• **Work required**:
Retype the entries exactly; omit all pictures.

....................

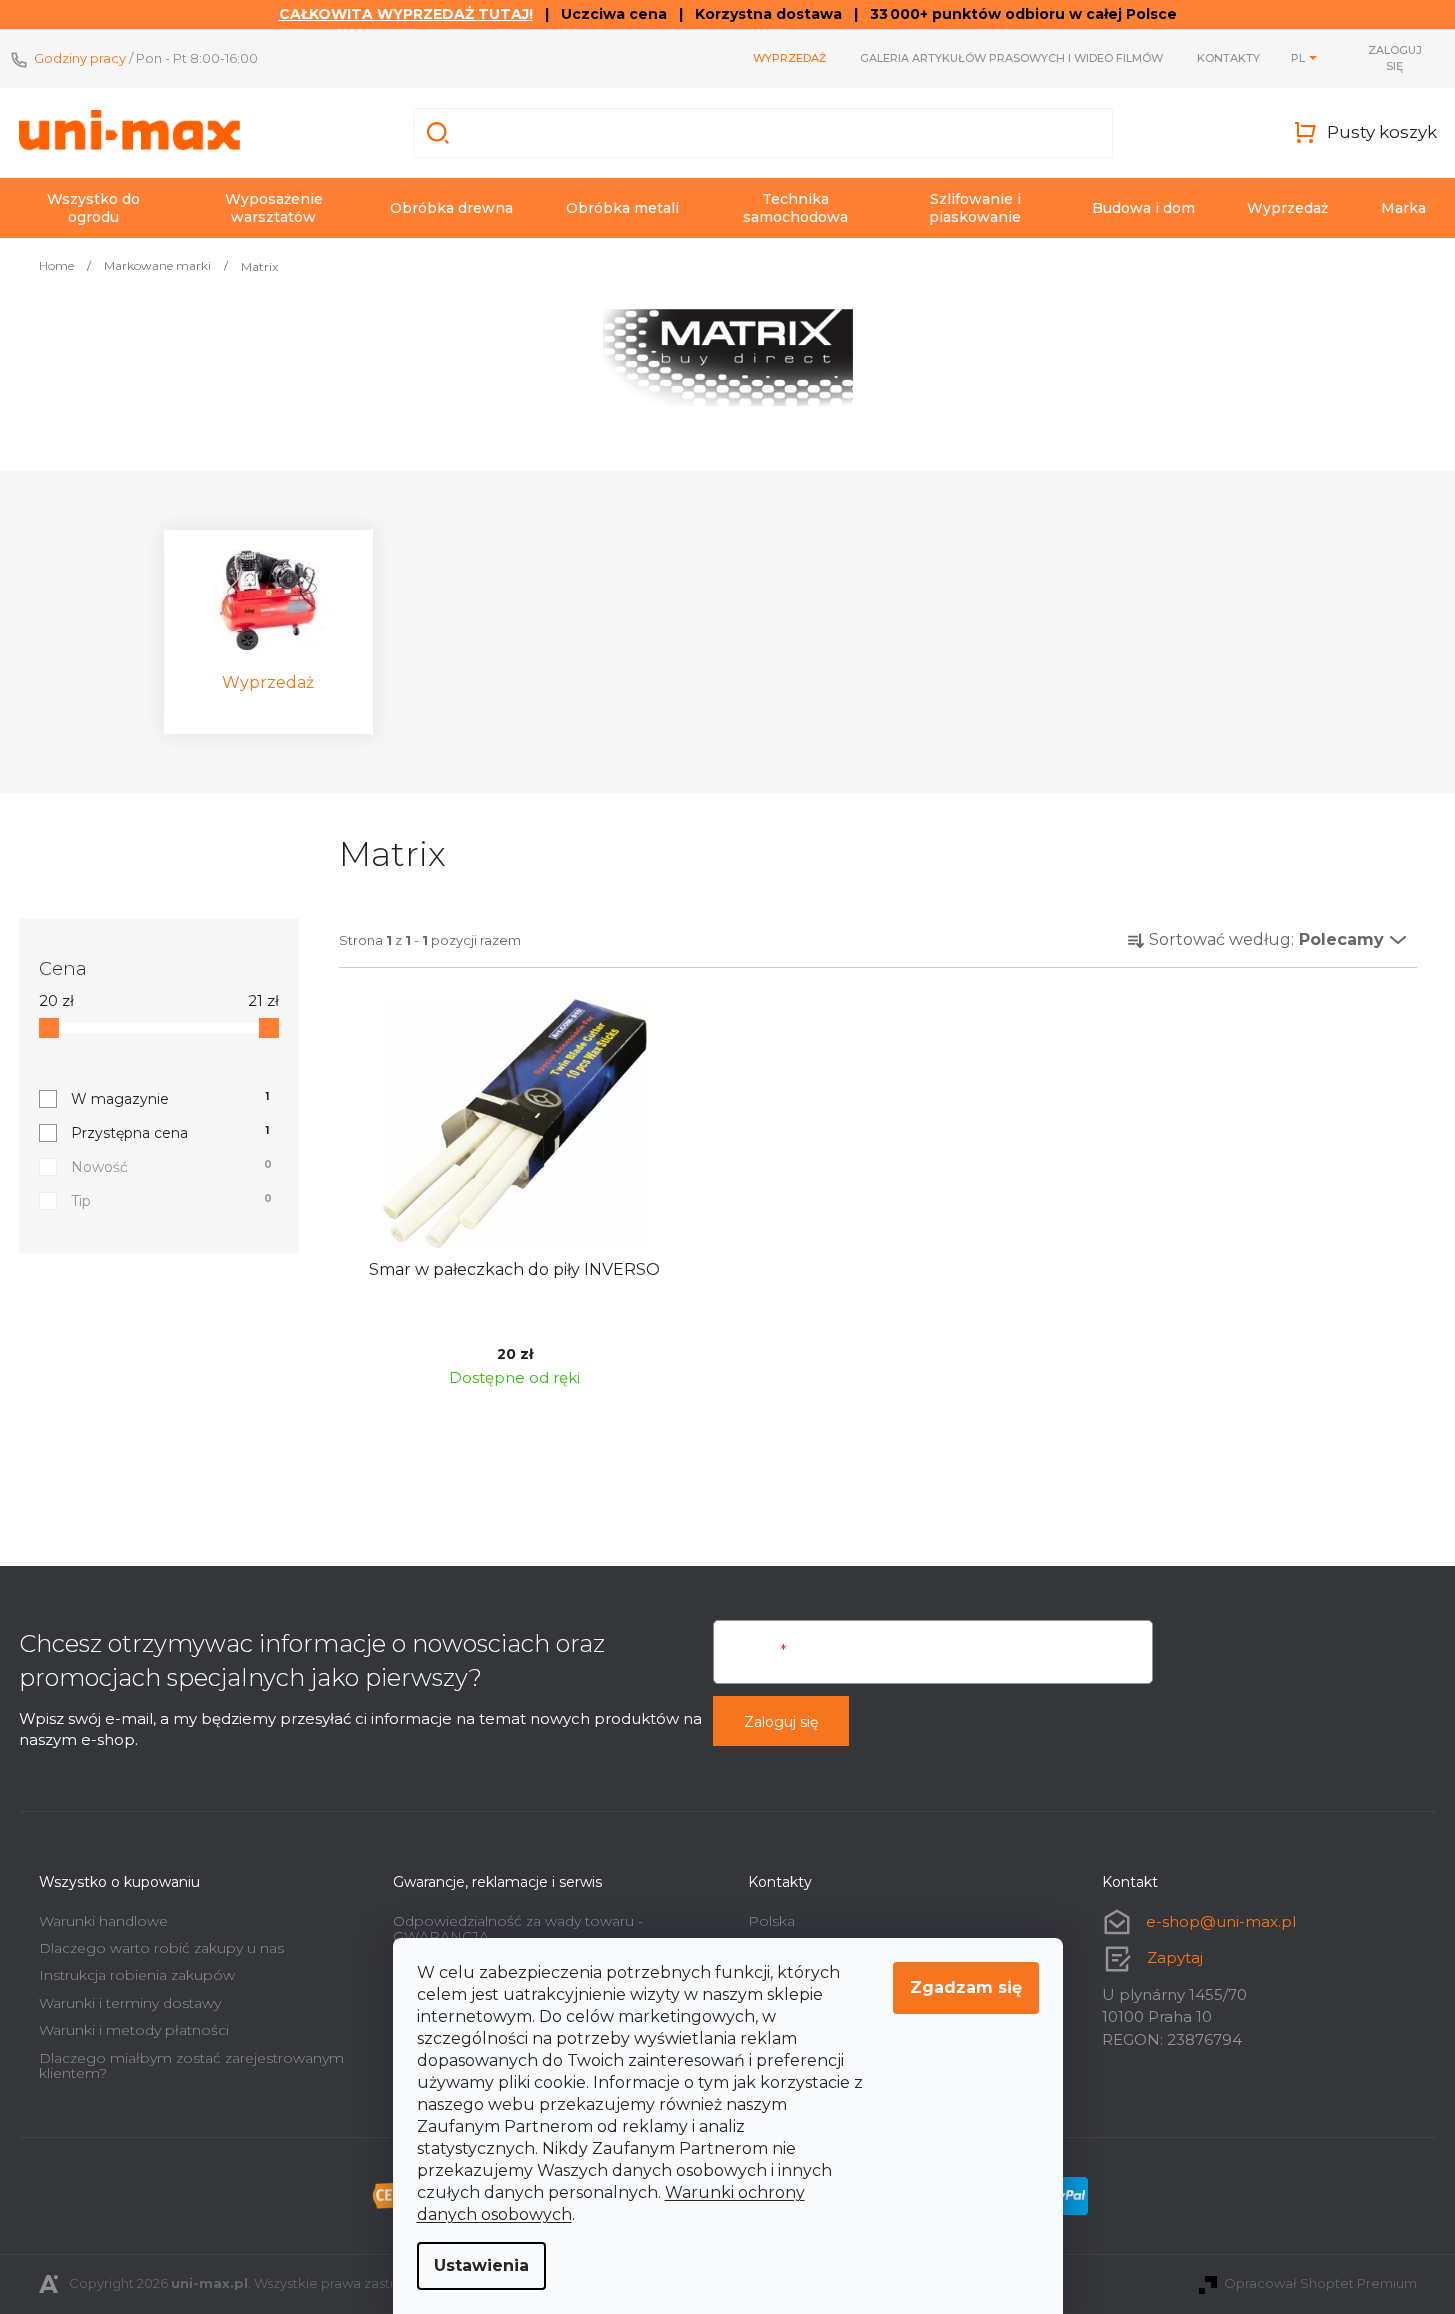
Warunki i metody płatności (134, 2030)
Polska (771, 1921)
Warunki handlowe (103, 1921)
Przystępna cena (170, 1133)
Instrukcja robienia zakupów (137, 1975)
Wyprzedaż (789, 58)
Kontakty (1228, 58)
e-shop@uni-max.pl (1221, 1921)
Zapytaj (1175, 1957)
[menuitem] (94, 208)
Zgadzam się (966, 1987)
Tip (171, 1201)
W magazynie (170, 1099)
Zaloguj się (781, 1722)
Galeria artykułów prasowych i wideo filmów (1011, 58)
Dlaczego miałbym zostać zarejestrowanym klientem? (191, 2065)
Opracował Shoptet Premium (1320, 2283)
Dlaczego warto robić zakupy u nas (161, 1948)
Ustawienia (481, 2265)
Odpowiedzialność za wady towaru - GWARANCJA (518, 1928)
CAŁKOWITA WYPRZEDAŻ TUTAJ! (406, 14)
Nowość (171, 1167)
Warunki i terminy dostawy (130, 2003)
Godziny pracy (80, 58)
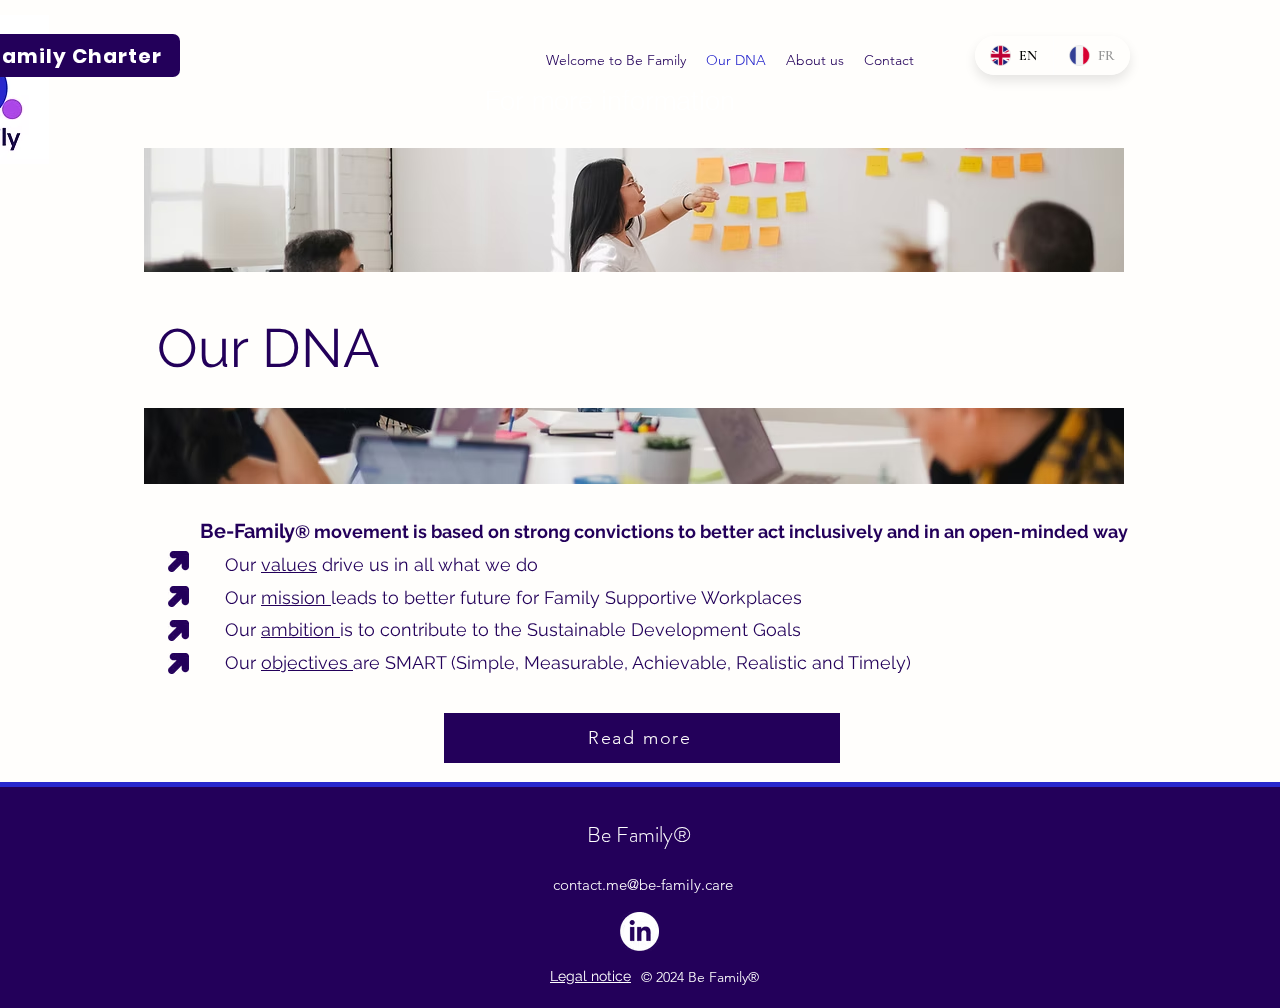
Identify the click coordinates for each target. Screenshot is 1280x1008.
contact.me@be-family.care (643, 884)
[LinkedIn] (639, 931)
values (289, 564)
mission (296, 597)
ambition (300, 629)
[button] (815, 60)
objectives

....................

• **Task output**:
Warunki i metody płatności (134, 2030)
Polska (771, 1921)
Warunki handlowe (103, 1921)
Przystępna cena (170, 1133)
Instrukcja robienia zakupów (137, 1975)
Wyprzedaż (789, 58)
Kontakty (1228, 58)
e-shop@uni-max.pl (1221, 1921)
Zapytaj (1175, 1957)
[menuitem] (94, 208)
Zgadzam się (966, 1987)
Tip (171, 1201)
W magazynie (170, 1099)
Zaloguj się (781, 1722)
Galeria artykułów prasowych i wideo filmów (1011, 58)
Dlaczego miałbym zostać zarejestrowanym klientem? (191, 2065)
Opracował Shoptet Premium (1320, 2283)
Dlaczego warto robić zakupy u nas (161, 1948)
Ustawienia (481, 2265)
Odpowiedzialność za wady towaru - GWARANCJA (518, 1928)
CAŁKOWITA WYPRZEDAŻ TUTAJ! (406, 14)
Nowość (171, 1167)
Warunki i terminy dostawy (130, 2003)
Godziny pracy (80, 58)
Identify the click coordinates for each target. Screenshot is 1280x1008.
contact.me@be-family.care (643, 884)
[LinkedIn] (639, 931)
values (289, 564)
mission (296, 597)
ambition (300, 629)
[button] (815, 60)
objectives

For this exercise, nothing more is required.